Prison Wages and Abolition

While reading a copy of the Everett Herald I found an article that made me go “huh.”

“Judge to reverse ruling on detainee wages” 9/25/19. I didn’t know anything about this before coming across the article. In summary, Washington Attorney General Bob Ferguson sued the company that owns the NW Detention/Processing Center that incarcerates people on the behalf of ICE. That company, GEO, has been paying its incarcerated workers $1.00 an hour. AG Ferguson says they should be paid the Washington minimum wage $12.00 per hour and the judge agreed at first, then changed their mind because incarcerated people in the Washington DOC make between $0.42 and $1.70 an hour. The judge pointed out that it is hypocritical to force ICE to pay their incarcerated workers minimum wage and not pay WA DOC incarcerated workers minimum wage.

The part that made me go “huh” is not the AG being a hypocrite, the part that makes me go “huh” is that he’s being called on it publicly by another government official.
While they use hypocritical arguments and dehumanizing counter arguments, the real problem is that we, as a society, are treating humans as a disposable commodity to be bought, sold, consumed, and thrown away. While “get rid of all exploitation” would be the most radical solution, I would like to discuss what I think might be a good temporary solution which will hopefully help us get a little closer to where we want to be from where we currently are.

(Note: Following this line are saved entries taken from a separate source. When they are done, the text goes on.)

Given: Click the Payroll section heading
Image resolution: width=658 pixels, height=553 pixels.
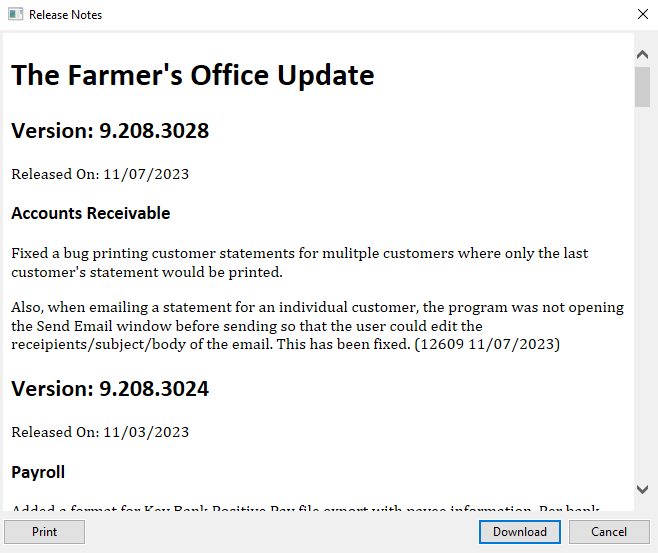Looking at the screenshot, I should (x=39, y=471).

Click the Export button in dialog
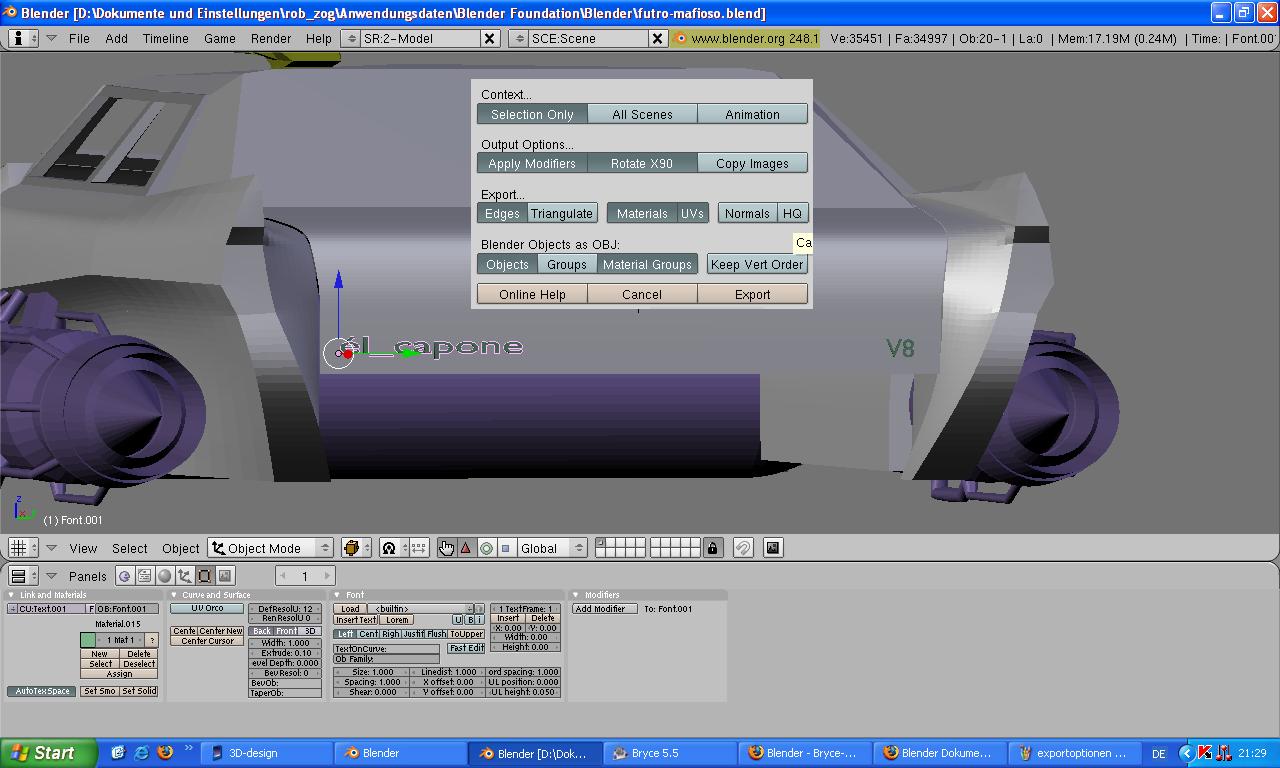(x=752, y=294)
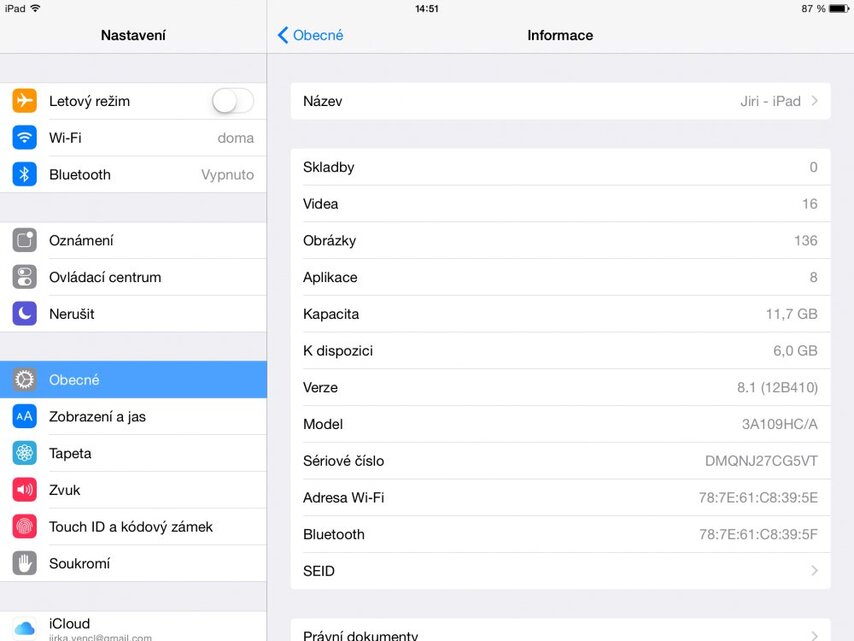Tap the Touch ID a kódový zámek icon
Viewport: 854px width, 641px height.
pyautogui.click(x=24, y=526)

All my immediate ideas are based in the concept of making prison more expensive and thus a less affordable/palatable solution to the state and corporations. For example, my first thought is to increase the pay of incarcerated people so that we can afford to pay off our debts and and pay for our own educations, and pay into our social security. The idea being that it would no longer be financially viable to exploit incarcerated workers. It was pointed out to me that in Colorado when they began to receive higher wages the prison countered by eliminating the number of positions available and completely disregarding any concern for the working conditions of their laborers. Furthermore, this would be a solution that reinforces capitalism. My second idea is a socialist solution. Give incarcerated people an allowance separate from our labor. The problem with this solution is it removes motivation and desire for self sufficiency from many of the people in prison. Of course, neither of these are workable from the point of view of prison abolition.

Besides the issue of the continued existence of mass incarceration, there is the issue of artificial scarcity. Through engineering a lack of resources and opportunities, the DOC is able to cement its control over the lives of incarcerated people. A 40% unemployment rate in prison means there usually be enough scabs to prevent a general prison strike from being a viable solution for incarcerated people. A lack of education means most people who get out of prison do not have the skill and knowledge to stay out of prison. A lack of quality food creates a situation where people feel their lack of personal empowerment as very real hunger and sickly feelings every day. The criminalization of physical contact means prisoners are deprived of having even our most basic emotional needs met. All these deprivations taken collectively form a web of psychological coercion which begs us to harm each other for the most temporary of reprieves and as long as we are at each other’s throats, we are not standing against our oppressors.

Therefore, a possible solution could be to legislate against the engineered scarcity found in prison. This solution is a slippery slope, it would have to be done in a way that fits with prison abolitionist values. We don’t want to make more comfortable cages, we want to empower incarcerated people in ways which allow us to better fight the PIC and create a world without cages. Thus, for example, eliminating the scarcity of education may serve our abolitionist values, but increasing the wages of incarcerated workers may not. Due to this fuzzy line between the things which will help incarcerated people like myself feel better about being in prison verses the things which will support incarcerated people to act in solidarity with our fellow oppressed people in bringing about an end to empire.

I say “an end to empire” because it is more than just the Prison Industrial Complex. It’s all the cages, physical, social, and psychological. It’s capitalist cis-hetero-patriarchal white supremacist settler colonial ablest psycho-normativity. It’s all the ways society (especially and including those we love and who love us) tells us we are not good enough, tells us “they” are not good enough.

It is exactly this kind of thinking which is shaping the agenda of people like number 45 and AG Ferguson. They want to “win” in some inhumane game where human lives are nothing more than so many poker chips to be anted, wagered, and lost.

Even though I am a US born citizen, I feel fairly confident in saying the following about the needs of people in the NW Detention/Transfer Center. Then need to not be imprisoned. They need a chance to support themselves and their families. They need to be treated as human beings, not as faceless statistics. They need to not be terrorized in an allegedly “free” country. These things seem fairly straight forward to me. Why is there no conversation about helping people immigrate to other affluent countries? There is no reason not to let more people settle in the US and there is no reason not to help people settle in other countries as well. The rhetoric of “send them back” seems stupid and hateful to me. What not “help them forward” in whatever form that happens to take?

Like I said, I have the privilege of having been born a US citizen and thus don’t actually know what I’m talking about. On the other hand, I’ve found that one rarely goes wrong when one shows up with love and compassion.